ECLI:NL:GHDHA:2025:1837
Gerechtshof Den Haag
- Hoger beroep
- Rechtspraak.nl
Hoger beroep inzake WOZ-waarde en proceskostenvergoeding in belastingzaak
In deze zaak heeft het Gerechtshof Den Haag op 12 augustus 2025 uitspraak gedaan in hoger beroep over de WOZ-waarde van een onroerende zaak in Alphen aan den Rijn. De Heffingsambtenaar had de waarde van de woning vastgesteld op € 584.000 voor het kalenderjaar 2022. Belanghebbende, de eigenaar van de woning, maakte bezwaar tegen deze beschikking en de daaropvolgende aanslag onroerende-zaakbelastingen. De Rechtbank Den Haag verklaarde het beroep van belanghebbende ongegrond, maar kende wel een proceskostenvergoeding toe van € 87,50 voor rechtsbijstand.
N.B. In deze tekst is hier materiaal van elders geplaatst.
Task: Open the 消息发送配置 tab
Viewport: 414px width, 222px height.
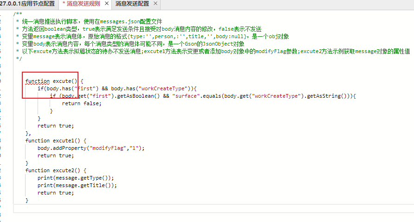Action: [x=132, y=4]
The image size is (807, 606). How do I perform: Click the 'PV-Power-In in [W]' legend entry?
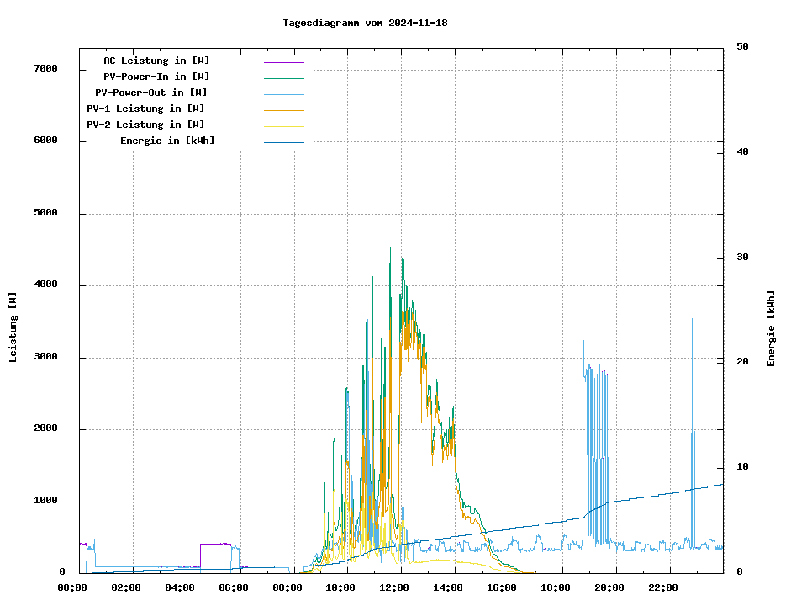(156, 77)
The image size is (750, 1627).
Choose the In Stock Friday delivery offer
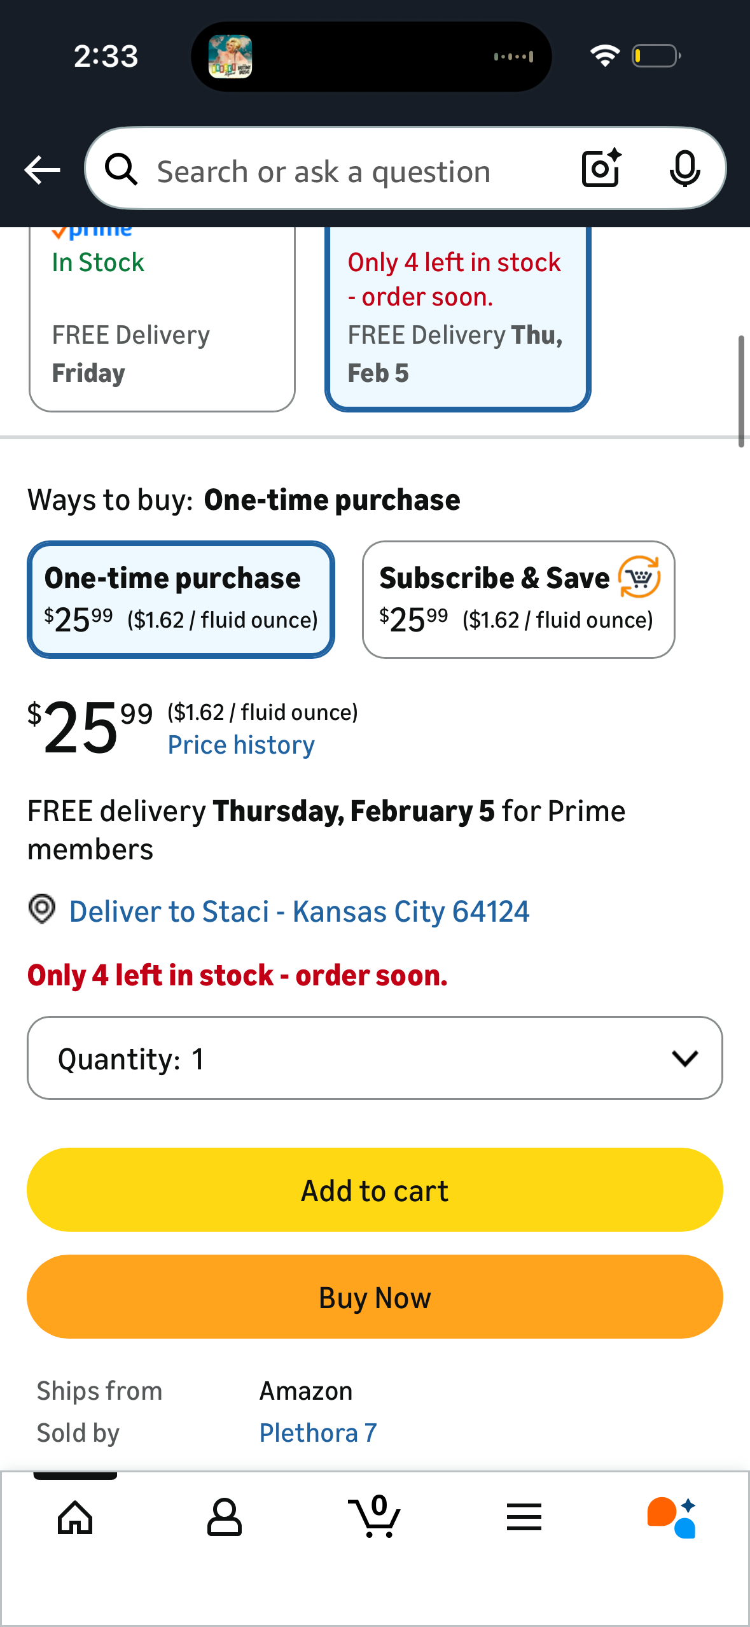(162, 318)
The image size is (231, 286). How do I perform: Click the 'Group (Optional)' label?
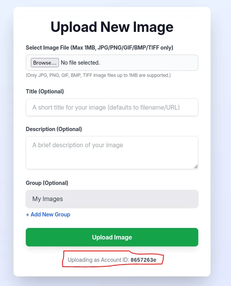[47, 183]
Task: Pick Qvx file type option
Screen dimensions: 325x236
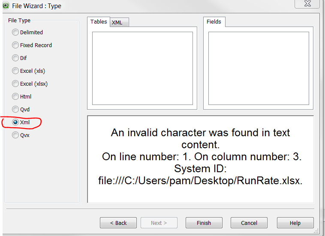Action: tap(15, 135)
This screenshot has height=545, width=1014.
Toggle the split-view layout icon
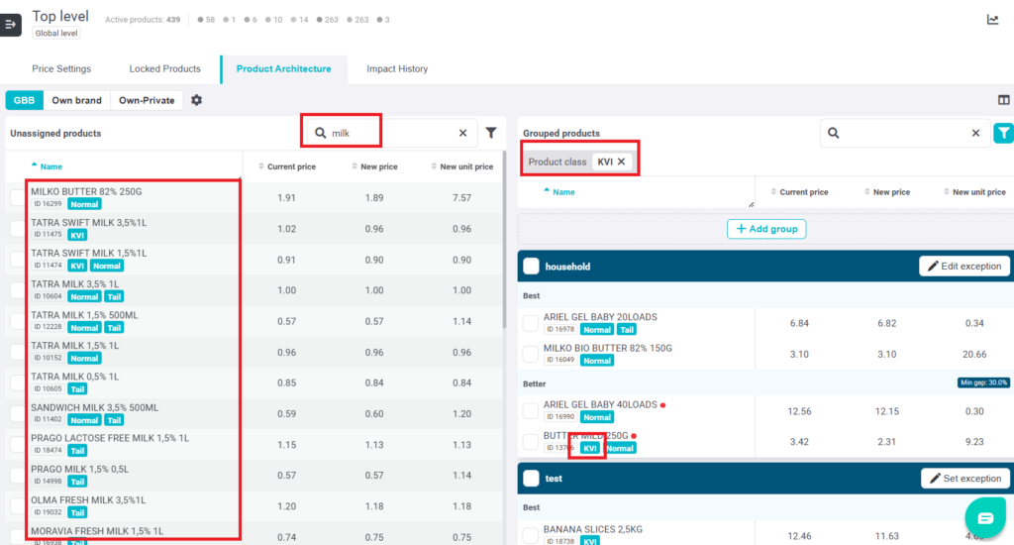(1003, 100)
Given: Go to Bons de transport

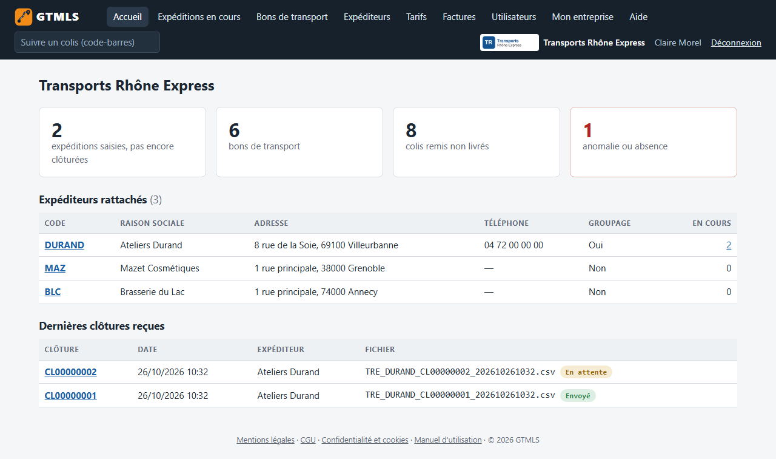Looking at the screenshot, I should tap(292, 17).
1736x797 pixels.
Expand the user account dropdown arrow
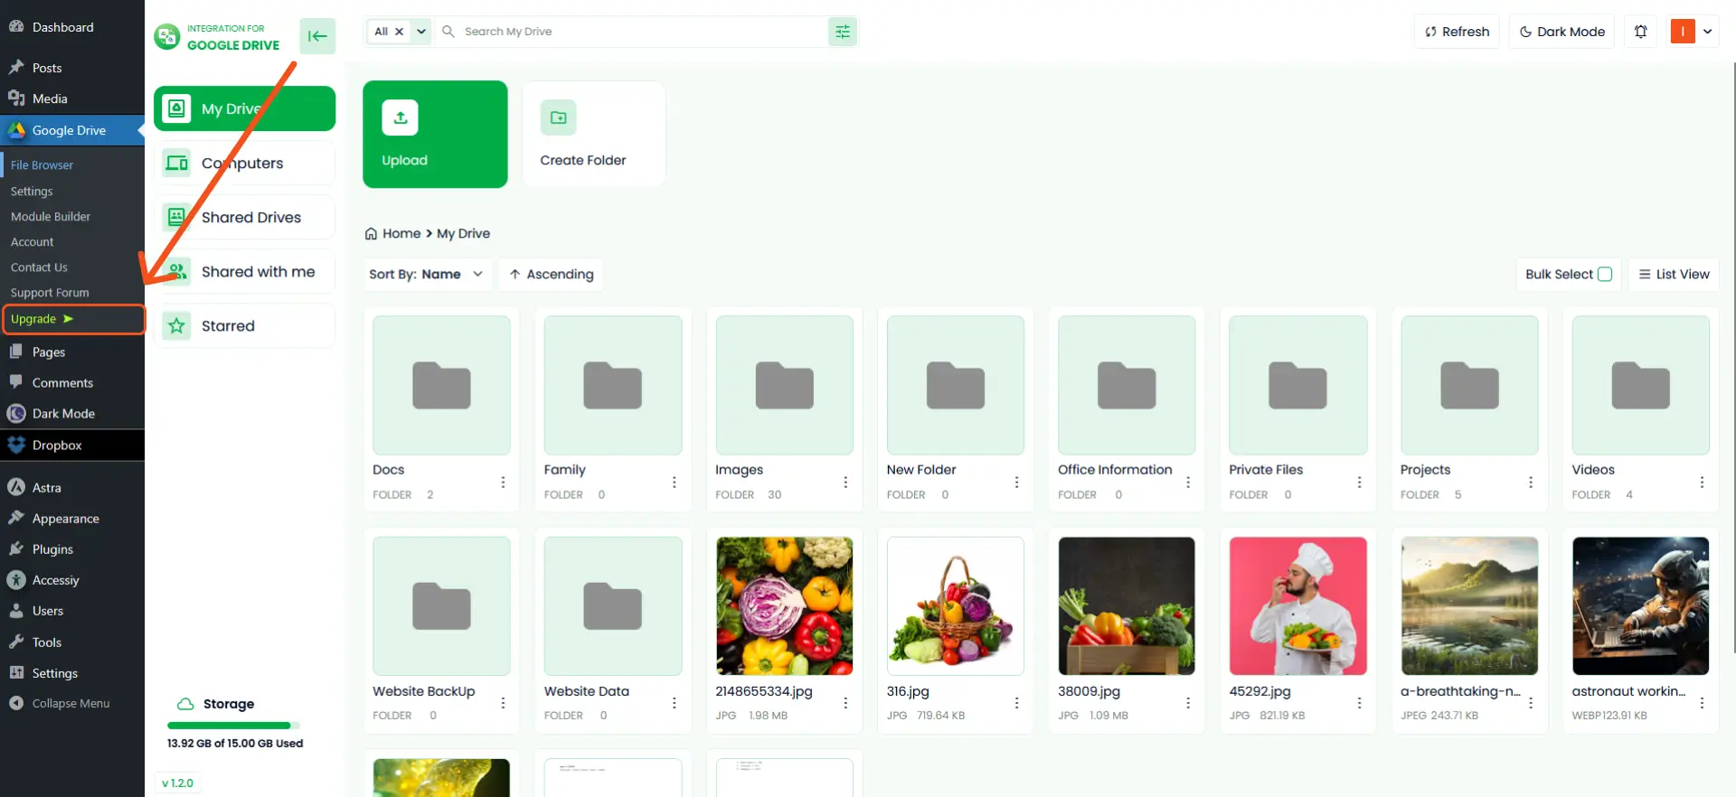1707,32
Belanghebbende ging in hoger beroep, waarbij hij stelde dat de Rechtbank ten onrechte de schending van de toezend-/informatieverplichting had gepasseerd en dat de proceskostenvergoeding te laag was vastgesteld.
Het Gerechtshof oordeelde dat de Rechtbank terecht had geoordeeld dat de Heffingsambtenaar niet had voldaan aan de toezend-/informatieverplichting, maar dat dit gebrek was gepasseerd omdat belanghebbende niet was benadeeld. Het Hof bevestigde de beslissing van de Rechtbank en oordeelde dat de proceskostenvergoeding van € 87,50 passend was, gezien de eenvoud van de zaak en de geringe werkbelasting van de gemachtigde. Het hoger beroep van belanghebbende werd ongegrond verklaard, en de uitspraak van de Rechtbank werd bevestigd. De uitspraak is openbaar gemaakt en partijen zijn geïnformeerd over de mogelijkheid om in cassatie te gaan.